В светском общении их отношения не пошли дальше нескольких туров вальса (барон хорошо танцевал, но не любил танцы); раз или два они ужинали друг против друга за маленьким столиком. Фернанда, скорее, умерла бы, чем призналась в своих чувствах, — в ту эпоху это было непростительным преступлением для влюбленной девушки, но ее молчание и красноречивые взгляды говорили за нее. Молодой барон, занятый делами и искусством, ничего не заметил или сделал вид, что не заметил. Он был рассеян, а может быть, осторожен. Много лет спустя он женился на совершенно бездарной и уродливой женщине, которую, по рассказам, во время беременности окружал репродукциями античных статуй и барельефов Донателло, и которая родила ему двух красивых детей. Но в течение двух зим Фернанда жила этой любовью или, как сказала бы Фрейлейн, этим пристрастием. Вечерами, убирая в комод или шкаф свои перья и меха, которые она, как и все ее современницы, не стеснялась носить, она, однако, отдавала себе отчет, что топчется или в лучшем случае танцует на одном месте. Ее жизнь бесцельна. Но в то же время безграничная тоска, наполнявшая ее сердце, возвышала ее в собственных глазах, превращая в своеобразную героиню романа, чьими бледными щеками и печальным взором она любовалась в зеркале.

Возможно, из-за этой неудачи у Фернанды обострилась склонность к путешествиям, впрочем, мы видели, что это свойство было не таким уж редким у членов ее семьи. О том, чтобы уважающая себя девушка путешествовала одна, не могло быть и речи; путешествовать в сопровождении горничной или компаньонки уже считалось смелостью.

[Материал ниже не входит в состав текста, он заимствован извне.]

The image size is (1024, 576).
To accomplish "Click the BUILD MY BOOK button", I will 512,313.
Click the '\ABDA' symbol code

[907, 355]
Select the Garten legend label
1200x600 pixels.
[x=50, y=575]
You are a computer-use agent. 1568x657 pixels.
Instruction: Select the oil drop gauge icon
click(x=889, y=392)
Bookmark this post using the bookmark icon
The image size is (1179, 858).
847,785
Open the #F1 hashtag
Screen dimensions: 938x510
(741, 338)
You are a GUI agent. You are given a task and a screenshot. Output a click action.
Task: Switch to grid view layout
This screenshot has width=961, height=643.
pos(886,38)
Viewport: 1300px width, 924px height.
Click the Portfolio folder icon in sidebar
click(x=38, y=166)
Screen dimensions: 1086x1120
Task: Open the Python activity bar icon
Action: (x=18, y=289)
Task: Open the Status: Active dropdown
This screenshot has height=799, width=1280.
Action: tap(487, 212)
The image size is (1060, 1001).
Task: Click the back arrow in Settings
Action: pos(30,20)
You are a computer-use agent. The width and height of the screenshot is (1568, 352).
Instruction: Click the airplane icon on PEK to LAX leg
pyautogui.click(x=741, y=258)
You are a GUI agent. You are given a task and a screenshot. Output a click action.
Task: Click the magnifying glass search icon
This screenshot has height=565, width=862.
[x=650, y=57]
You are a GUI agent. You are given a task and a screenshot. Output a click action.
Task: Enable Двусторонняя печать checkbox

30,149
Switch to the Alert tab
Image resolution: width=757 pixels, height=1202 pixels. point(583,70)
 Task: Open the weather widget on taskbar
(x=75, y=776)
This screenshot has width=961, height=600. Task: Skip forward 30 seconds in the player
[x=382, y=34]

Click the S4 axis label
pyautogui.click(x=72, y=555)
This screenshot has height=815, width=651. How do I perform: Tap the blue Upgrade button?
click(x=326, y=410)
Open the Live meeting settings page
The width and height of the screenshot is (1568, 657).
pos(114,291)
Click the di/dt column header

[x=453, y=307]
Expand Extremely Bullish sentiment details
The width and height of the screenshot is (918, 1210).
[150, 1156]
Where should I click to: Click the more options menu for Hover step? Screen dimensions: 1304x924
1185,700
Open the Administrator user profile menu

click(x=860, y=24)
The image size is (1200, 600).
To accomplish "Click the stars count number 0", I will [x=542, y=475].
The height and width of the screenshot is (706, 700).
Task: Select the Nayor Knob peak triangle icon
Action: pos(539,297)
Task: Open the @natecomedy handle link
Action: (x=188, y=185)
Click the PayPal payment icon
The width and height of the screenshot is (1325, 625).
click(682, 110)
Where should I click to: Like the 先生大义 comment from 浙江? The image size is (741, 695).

Но Фернанда была совершеннолетней, у нее были собственные средства к существованию; ни Теобальд — по равнодушию, ни Жанна — по здравомыслию не стали чинить ей препятствия: у этой семьи были свои достоинства. Однако ни брат, ни старшая сестра не допустили бы, чтобы Фернанда отправилась в Париж, где только замужней женщине, да и то лишь если ее сопровождал муж, еще как-то можно было появиться; не одобрили бы они и Италию, которая у всех северян ассоциируется с какими-то смутными вожделениями. Зато на Германию можно было положиться вполне, и Фрейлейн, которой хотелось повидать родную страну, от чистого сердца расхваливала добродетель и чистоту нравов своих соотечественников. Жанна не однажды одалживала сестре свою незаменимую гувернантку, которую в таких случаях временно замещала какая-нибудь особа, рекомендованная монашками. Таким образом, Фернанда несколько раз провела лето и осень в путешествиях по берегам Рейна и Некара, восхищаясь старинными городками, любуясь дрезденской Мадонной или античными статуями Мюнхенской глиптотеки, которые, впрочем, Фрейлейн находила непристойными, но прежде всего млея или хмелея от неиссякаемой музыки, которую, так сказать, источала Германия с ее оперными сезонами, ее концертами, музыкальными павильонами и ресторанными оркестрами.